Después de la denuncia de La Liga de España al PSG y el Manchester City, Javier Tebas se refirió al verdadero problema de los llamados ´clubes-estado´ en su aporte en la Plataforma Consultiva de Clubes. El presidente de la organización española levantó la bandera del ´fair play financiero´ y puso en duda el accionar del Paris Saint-Germain en materia económica. ¡La polémica sigue!
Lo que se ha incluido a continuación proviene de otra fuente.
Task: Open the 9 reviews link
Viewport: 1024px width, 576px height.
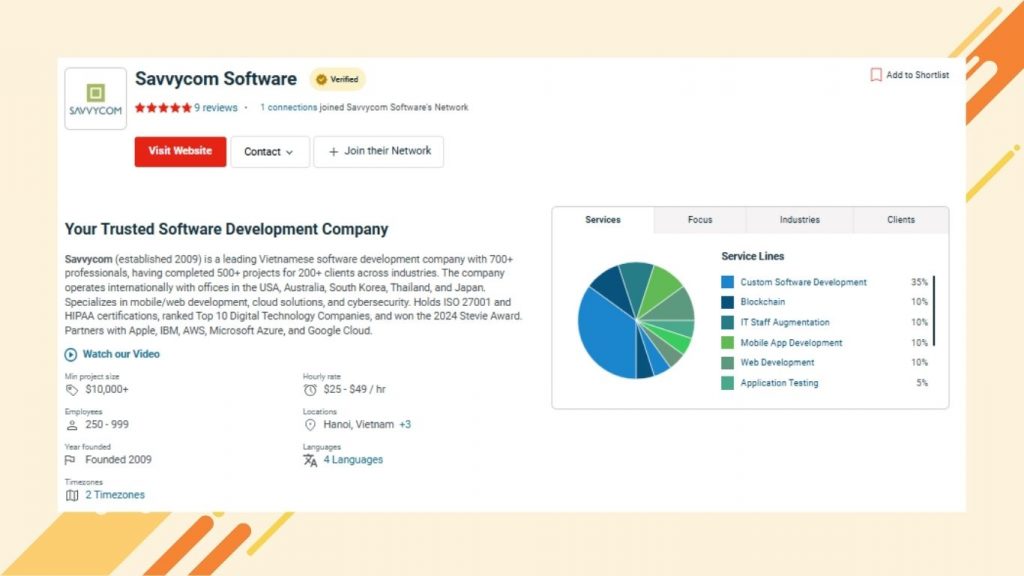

EL VERDADERO PROBLEMA. «El problema no es que un Estado sea titular de un club, el problema es que normalmente son aquellos clubes que tienen conductas reprochables en el ámbito económico, de las normas del ‘Fair Play’ financiero y las normas futuras. Estos comportamientos reprochables son identificables: normalmente los patrocinios no son a precio de mercado, están sobrevalorados. No hemos sido capaces de diseñar un sistema que los controle».
EL PROBLEMA DE LAS PÉRDIDAS. «Además, deslocalizan pagos de sus países, Francia o Inglaterra, para llevarlos a sus estados y quedar fuera del control económico, y a efectos formales da la sensación de que sí cumplen. Y la tercera es que no tienen problema para las pérdidas, cuando cualquiera en el fútbol sí los tiene».
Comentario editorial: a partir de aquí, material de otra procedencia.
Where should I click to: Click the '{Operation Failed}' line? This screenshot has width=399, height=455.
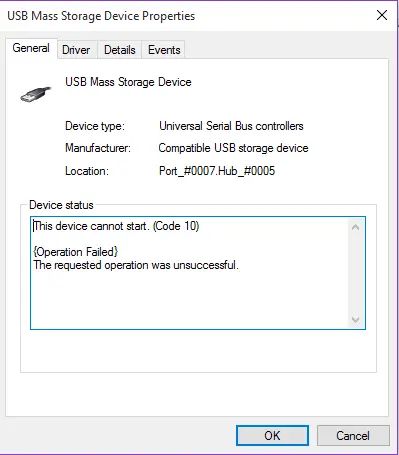coord(76,252)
SOBRE EL PSG. «Es imposible que pueda tener 200 millones de euros más de ingresos comerciales que el resto, no es un dato real. Un indicio son sus seguidores en redes sociales. Tiene un 18% más de ingresos comerciales que la media de todos los demás grandes clubes. El PSG ha aumentado su mala salarial en la época Covid, acabará con una masa de 600 millones esta temporada, sin contar la renovación de Mbappé. Es evidente que no se cumplen las normas del Fair Play financiero».
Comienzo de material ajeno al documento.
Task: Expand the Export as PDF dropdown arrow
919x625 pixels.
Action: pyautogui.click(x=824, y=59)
LA DENUNCIA DE LA LIGA. «No denunciamos al PSG por el caso Mbappé o por el Madrid. Lo hacemos por el ecosistema del fútbol europeo. Ya en 2017 denunciamos a City y PSG. Los dos clubes fueron sancionados por UEFA, y a los dos el TAS, en dos decisiones sorprendentes, les revocó las resoluciones».
UNA COMPETENCIA LIMPIA. «Si miráramos a otro lado en cuestiones de control económico y la trampas que se hacen, incumpliríamos nuestras normas de gobernanza. Queremos que la competición sea lo más limpia posible y estos clubes hacen mucho daño al control económico».